Endless possibilities in 2D

Fascinated by the science and endless possibilities of 2D materials, Professor Jang Kyo Kim, who specializes in mechanical engineering, joined Khalifa University’s Research & Innovation Center for Graphene and 2D Materials (RIC2D) in January 2023.

Having spent more than 30 years working at the Hong Kong University of Science and Technology, Kim is well connected withresearchers in China, Hong Kong, South Korea and other parts of Asia. At Khalifa University, he is in the process of establishing collaborations across Europe to propel graphene research into the next phase of innovation.

Tell us about your research goals.

I am interested in discovering how graphene can be assembled to form interesting structures or mixed with other materials to produce composites with multifunctional characteristics. For instance, materials that possess strength, high conductivity and effective heat dissipation simultaneously.

What type of structures can you create and how?

We create 2D and 3D structures using various techniques. For example, starting with graphite, the same material as pencil lead, my team developed a method to obtain thin sheets of graphene oxide. We separated the larger sheets (50-300 μm in lateral size) and assembled them into thin 2D structures, including conductive graphene papers and transparent graphene films. 

We have also created 3D structures, such as graphene foams and aerogels. Aerogels are one of the lightest solid materials that currently exist.

What type of applications are there for such materials?

Graphene paper, for instance, possesses both strength and conductivity, making it suitable for use in supercapacitors – energy-storage devices that can be charged and discharged faster than batteries. Transparent graphene films low resistance, can be employed and could be applied to flexible touchscreens and electronics. The porous structure of graphene aerogels makes them useful for storing ions in energy storage devices, or to trap contaminants in environmental filters.
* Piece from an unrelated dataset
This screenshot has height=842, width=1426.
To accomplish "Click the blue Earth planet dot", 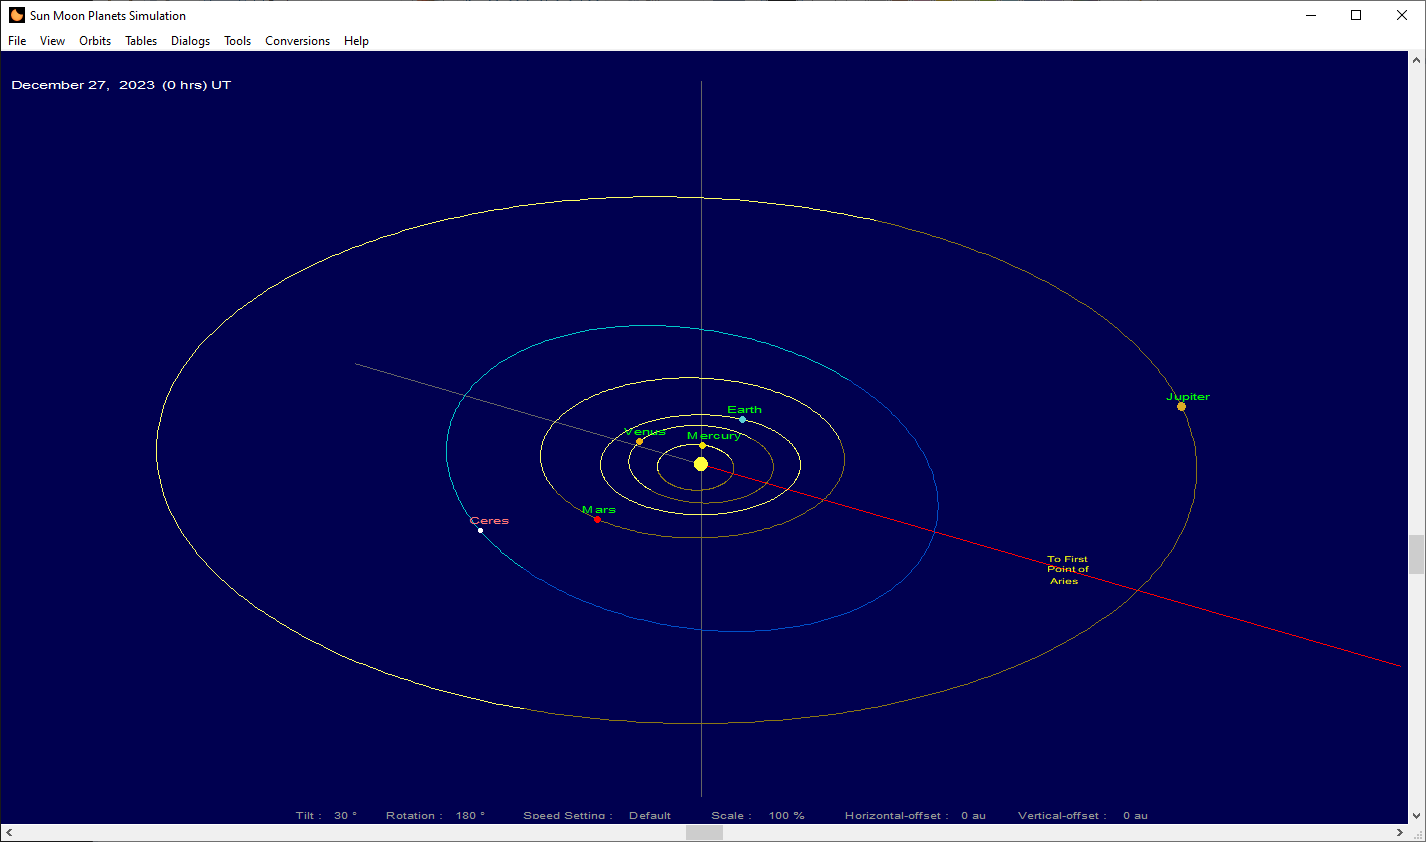I will click(x=742, y=420).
These are just some examples of a possibly endless list.

What application of graphene excites you the most?

Composites formed by combining graphene aerogel and polymers currently represent some of the most promising applications. For example, my team worked on the complex challenge of developing a composite material with multifunctional capabilities, including excellent dielectric properties, energy density and thermal conductivity. In simpler terms, our aim is to create a material capable of efficiently storing energy within a compact volume while effectively dissipating heat. We achieved good results by adding boron nitride and graphene aerogels to a commercial polymer.

We also fabricated composites designed for electromagnetic interference (EMI) shielding. EMI occurs when waves carrying signals, such as radio waves or Wi-Fi, interfere with each other.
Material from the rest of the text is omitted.